_TEXT EXCERPT_:
** Begin **
Core to this capacity to "scale up and scale down" is a concept that Bock dubs "multidimensional elasticity." This, he says, is perhaps the most distinctive advantage of the cloud model.
"What is the property you most associate with cloud? One of the things that always comes up is elasticity. Traditional software isn't designed for [elasticity], you couldn't scale up and scale down if you needed to. People had [come to] the point where they were adding new systems [to accommodate demand] and siloing data into all of these different types of systems," he explains.
An oft-touted advantage of both massively parallel processing (MPP) databases and the Hadoop environment is that both paradigms combine scalable storage with scalable parallel processing. Bock turns this advantage on its head, however, claiming that the Snowflake model actually separates computing from storage -- or, more precisely, eliminates the need to size and balance a system prior to deploying it. This is by no means a trivial problem. Any computing system, for example, is only as scalable as its capacity to ingest, store, and process data. (This is a well-known problem with MPP and no less of a problem with Hadoop.)
"In MPP, [computing resources] and storage are sitting next to each other. That has a lot of implications. If I want to store a huge amount of data and do a small amount of processing, I have to build a huge data warehouse. If I want to do a huge amount of processing and store a small amount of data, I have to build a huge data warehouse," Bock says.
To that end, Snowflake's PaaS data warehouse solution automates the background work. This includes, crucially, tuning, sizing, archiving, and managing of backups, among other tasks.
"There' a lot of care and feeding you have to do with a data warehouse today even if you take away the hardware infrastructure and the data warehouse software. Things like tuning and sizing, managing backups, and all of this is true even in the case of what are called cloud data warehouses today," he comments. "Fundamentally, we saw the ability ... to take a lot of that off of customers' plates, so everything from optimizing performance to managing how data is stored in the system to managing security, that's all provided in the service," he explains.
Most of what Snowflake does falls under the rubric of "special sauce." Bock, for example, claims that the Snowflake database was designed from scratch as a data warehouse system for the cloud. This is a critical consideration, he argues, because other new-ish distributed or cloud database platforms (such as NuoDB) are designed as OLTP-first platforms. Unlike these systems, Snowflake was designed and optimized for analytics workloads, says Bock.
Like most distributed databases, however, Snowflake implements an eventual consistency model, via multi-version concurrency control. Most (R)DBMS platforms, be they designed for OLTP or analytic use, adhere to traditional ACID requirements. (Increasingly, the term "basically available, soft state, eventual consistency" -- or BASE -- is used as a punning neologism for this model.) In any case, Bock claims, Snowflake's design gives it a competitive leg up versus other distributed database systems and versus traditional (R)DBMS platforms, which weren't originally designed to run and scale in a cloud context.
** End **
_PROBLEMS TO WORK ON_:
- a) In the article on Snowflake's cloud data warehouse:
(i) What term does Bock use for the capacity to "scale up and scale down"?
(ii) Which platform is named as an example of a database designed OLTP-first?
(iii) Through what mechanism does Snowflake implement its eventual consistency model?
- b) Pick up the article on Snowflake's cloud data warehouse after its last sentence and carry it forward.

_SOURCE MATERIAL_:
** Begin **
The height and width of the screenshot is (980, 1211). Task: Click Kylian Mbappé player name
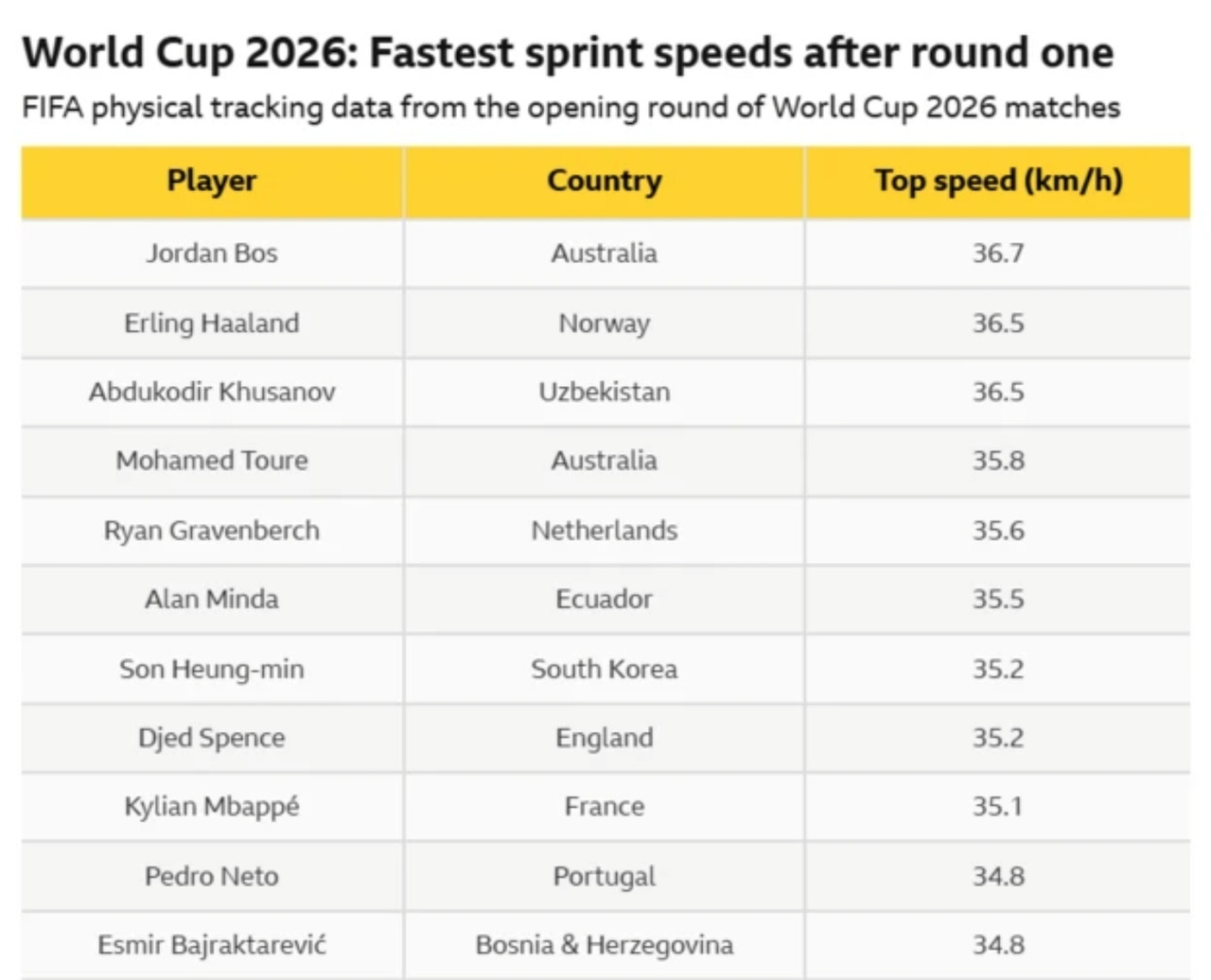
** End **
_SOLVED TASKS_:
- a)
(i) Multidimensional elasticity.
(ii) NuoDB.
(iii) Multi-version concurrency control.

- b)
"In cloud data warehouses, scaling up is not a trivial operation: it can be a one button operation [from a user's perspective], but that one button kicks off a background process that could take several hours," he explains. "Shrinking a data warehouse system in the physical world has not really been an option. We talked to some customers [of cloud data warehouse services] ... and they told us about having to wait six to eight hours to resize their data warehouse. We deliver a design that effectively in seconds to maybe a few minutes can scale up and scale down that data warehouse."
What about Amazon? In Redshift, its PaaS MPP data warehouse offering, Amazon has a runaway success. (A well-placed source tells BI This Week that Redshift is one of the fastest growing services in Amazon's history.) With Redshift, Amazon purports to simplify -- if not to automate -- some of the same tasks Snowflake says it's automating. More to the point, Redshift is based on the former ParAccel database (now Actian "Matrix"), which is an ACID-compliant MPP engine; Snowflake, on the other hand, is based on a non-MPP database design.
Notionally, at least, MPP lends itself more readily to the cloud than does a traditional, non-MPP database architecture. For example, the way in which one scales an MPP data warehouse is by installing and configuring additional physical nodes; this performance is bankable: if you add four extra nodes to an existing four-node MPP configuration, you can reasonably expect to double the performance of that system. In theory, it's possible to predictably scale an MPP data warehouse in an on-premises context. In theory, it should also be possible to do so in the cloud.
Bock demurs, contending that even though Redshift might simplify the design and deployment of a data warehouse, it doesn't substantively automate these tasks -- not to the degree that Snowflake does, at least. The MPP-cloud advantage is moot, too, according to Bock: Snowflake was conceived as an analytic platform for the cloud. It's at least as elastically scalable (if not more so, he claims) than a conventional MPP (R)DBMS that's transplanted into the cloud. (As for MPP's performance advantage, Amazon Redshift doesn't offer query-performance or concurrency service-level agreements, nor does Snowflake.)
Finally, Bock says, even though Snowflake uses Amazon's cloud services infrastructure, it isn't tightly coupled to it: "We started with Amazon, because that is where people have the most data and the most processing going on right now. [However,] we made great efforts to make sure that we have the flexibility to support other clouds in the future."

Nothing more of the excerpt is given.